12. Zwölftens, sei weise und sprich bescheiden, langsam und laut genug, denn es ist wichtig, dass man dich gut versteht.
13. Dreizehntens., Wenn du Fürsprecher des Beklagten bist, achte darauf, dass du immer der Position bleibst, den Beweis führen zu dürfen; solange das so ist, kannst du nicht verlieren.«

Heute hat sich die Funktion der Rechtsanwälte in modernen Rechtsstaaten erheblich geändert. Sie haben – ebenso wie Ihre Mandanten – mehr Rechte als früher, aber nach wie vor ist ihre Tätigkeit an besondere berufsrechtliche Regelungen gebunden, die sie akzeptieren müssen, wenn sie den besonderen Schutz (Recht der Verschwiegenheit) genießen wollen, den der Rechtsstaat ihnen gibt. Auf diesem Hintergrund kann man drei Stile unterscheiden, die man als Anwalt in der jeweiligen prozessualen Situation einsetzen kann:

  1. Der Anwalt, der dem Mandanten mit seinen Erfahrungen dient, damit er nicht im Dschungel des Rechtssystems verloren geht. Das ist wohl in den meisten Fällen die richtige Haltung, die selten genug von den Mandanten oder den anderen Beteiligten anerkannt wird. Hier treffen wir auf »prozessuale Stürme und … die Windstille der Absprachen.«
  2. Der Anwalt, der das rechtliche Skalpell handhabt – dieser Stil ist zu empfehlen, wenn nicht die Tatsachen, sondern die Rechtsprobleme, die der Fall aufwirft, im Zentrum stehen.
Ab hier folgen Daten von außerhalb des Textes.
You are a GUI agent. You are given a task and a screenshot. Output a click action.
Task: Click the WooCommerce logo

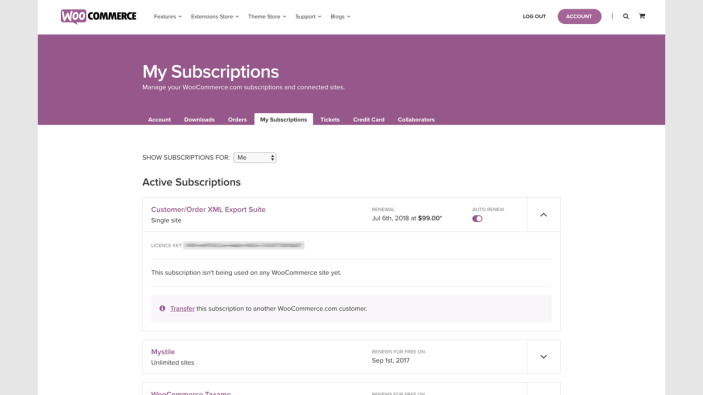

  3. Der Anwalt, der mit seiner eigenen Glaubwürdigkeit hinter dem Mandanten steht – das ist notwendig, wenn der Anwalt nach Sachlage von der Unschuld seines Mandanten überzeugt ist, wenn also seine Funktion als »Fürsprecher« im Zentrum steht.9
  • 1. Im Deutschen Anwaltverein (DAV) gibt es neben dem berufsrechtlichen Ausschuss zusätzlich den »Ausschuss Anwaltsethik und Anwaltskultur«, in dem diese Fragen intensiv diskutiert werden. https://anwaltverein.de/interessenvertretung/ausschuesse-im-dav/ausschus.... Auch das Anwaltsblatt veröffentlicht hierzu.
  • 2. Mit Juristen sind hier nicht nur die Richter gemeint, sondern Staatsanwälte, Rechtsanwälte und andere Personen, die an einem Verfahren mitwirken, auch wenn sie das Verfahren nur aus der Sicht einer einzigen Partei betrachten müssen. Auch in diesem Fall müssen sie z. B. die Verfahrensregeln einhalten, die andere Seite hören, dürfen den Sachverhalt nicht verfälschen und müssen Rücksicht auf die soziale Wirklichkeit nehmen etc.
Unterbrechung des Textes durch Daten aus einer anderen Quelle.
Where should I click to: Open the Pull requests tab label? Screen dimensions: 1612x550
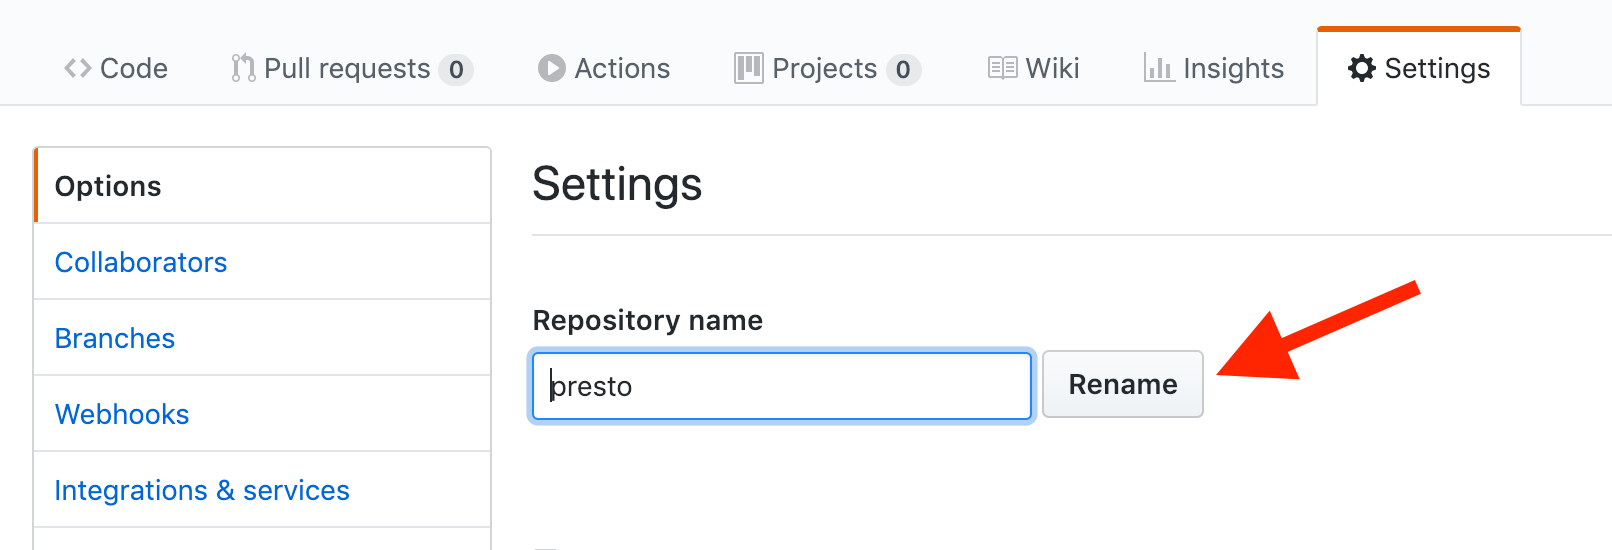[x=347, y=68]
  • 3. Ernst Wolfgang Böckenförde: Vom Ethos der Juristen, Duncker & Humblodt 2010, S. 34.
  • 4. Zu den »Säulen richterlichen Handelns« Schleswig-Holsteiner Ethik-Runde, SchlHA Sonderheft Februar 2012, S. 14 ff.
  • 5. Platon: Politeia 427 d – 434 d.
  • 6. ähnlich später: Blaise Pascal: »Die Mitte verlassen heißt die Menschlichkeit verlassen«.
  • 7. Plato, Theaitetos in: Werke in 8 Bänden Griechisch und Deutsch (Friedrich Schleiermacher), 6. Band, Seite 97 (172c) Darmstadt (Wissenschaftliche Buchgesellschaft) 1970.) Übersetzung durch den Autor; Schleiermacher übersetzt wortgetreu: „Wie gewaltig und weise sie auch geworden zu sein glauben“.
  • 8. cit.n. Bernd Kannowski: Die Ritter der Gerichte an der Schwelle von mündlicher zu schriftlicher Rechtskultur in: Anwälte und ihre Geschichte, Mohr Siebeck 2011, Seite 15, in der Übersetzung leicht verändert.
  • 9. Anwaltsblatt-Datenbank - Salditt, Franz | Aufsatz | Die Moral der Strafverteidigung | AnwBl 2009, 805-811.